After an argument with his boss, Philip suffers a heart attack and begins dying at his home. He and Sylvia confront each other about their feelings. Before Phillip dies (although his death is never confirmed), his final words are "Sylvia, forgive me!". Upon his "death", Sylvia is cured of her paralysis.

==Productions==
Broken Glass had its world premiere at the Long Wharf Theatre in New Haven, Connecticut in March 1994. The director was
John Tillinger, with the cast that featured Ron Rifkin and Frances Conroy. Amy Irving replaced Dianne Wiest as Sylvia and David Dukes replaced Ron Silver as Dr. Harry Hyman.

The play opened on Broadway at the Booth Theatre on April 24, 1994 and closed on June 26, 1994, after 73 performances and 15 previews. The play was directed by John Tillinger and produced by Robert Whitehead, Roger L. Stevens, Lars Schmidt, Spring Sirkin, Terri Childs, and Timothy Childs. The cast featured David Dukes as Dr. Harry Hyman, Amy Irving as Sylvia Gellburg, and Ron Rifkin as Phillip Gellburg.

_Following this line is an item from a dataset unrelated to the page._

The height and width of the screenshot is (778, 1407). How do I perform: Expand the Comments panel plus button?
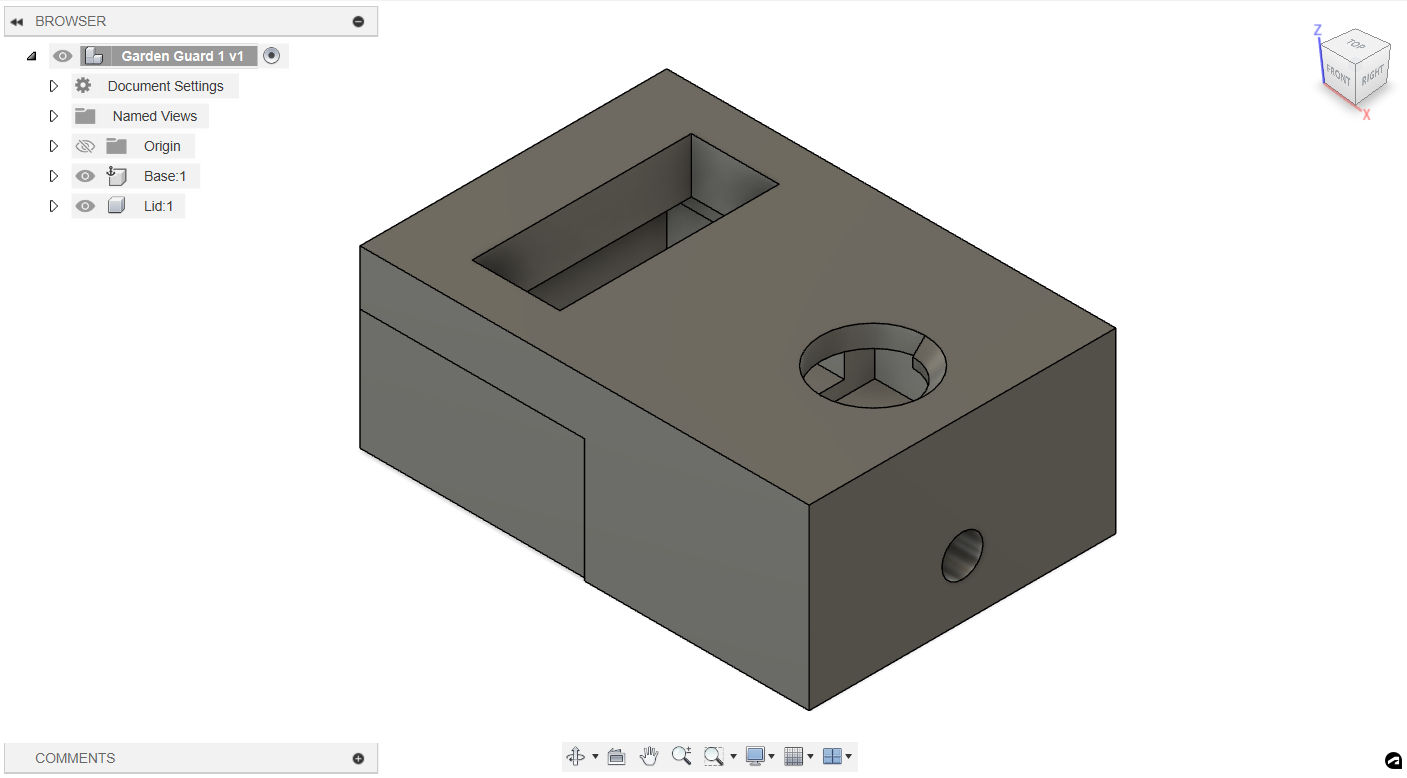[x=358, y=758]
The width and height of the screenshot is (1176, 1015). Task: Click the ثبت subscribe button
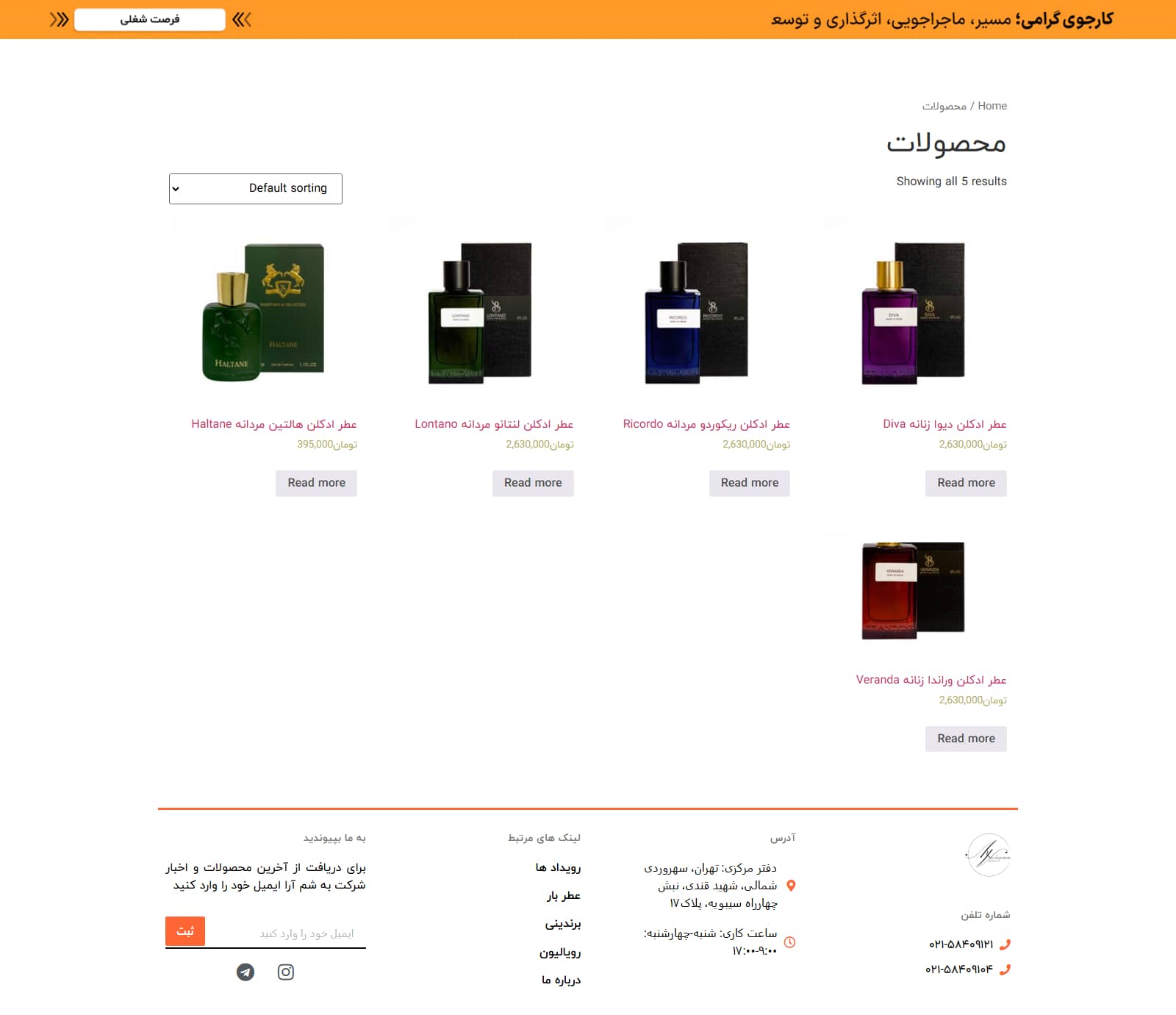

It premiered in the UK at the National Theatre's Lyttelton Theatre on August 4, 1994. Directed by David Thacker, the cast featured Margot Leicester and Henry Goodman.

A revival of Broken Glass, starring Antony Sher as Phillip and Lucy Cohu as Sylvia was staged at the Tricycle Theatre in Kilburn, London in September 2010, before transferring to the Vaudeville Theatre in the West End. The play ran at the Vaudeville Theatre from 16 September 2011 to 10 December 2011, with Tara Fitzgerald as Sylvia.

An adapted version of the play premiered in Athens in October 2018 directed by Aspa Kalliani.

==Television==
The play was televised on the PBS series "Masterpiece Theatre" in October 1996, with Henry Goodman as Phillip Gellburg, Margot Leicester as Sylvia Gellburg and Mandy Patinkin as Dr. Harry Hyman.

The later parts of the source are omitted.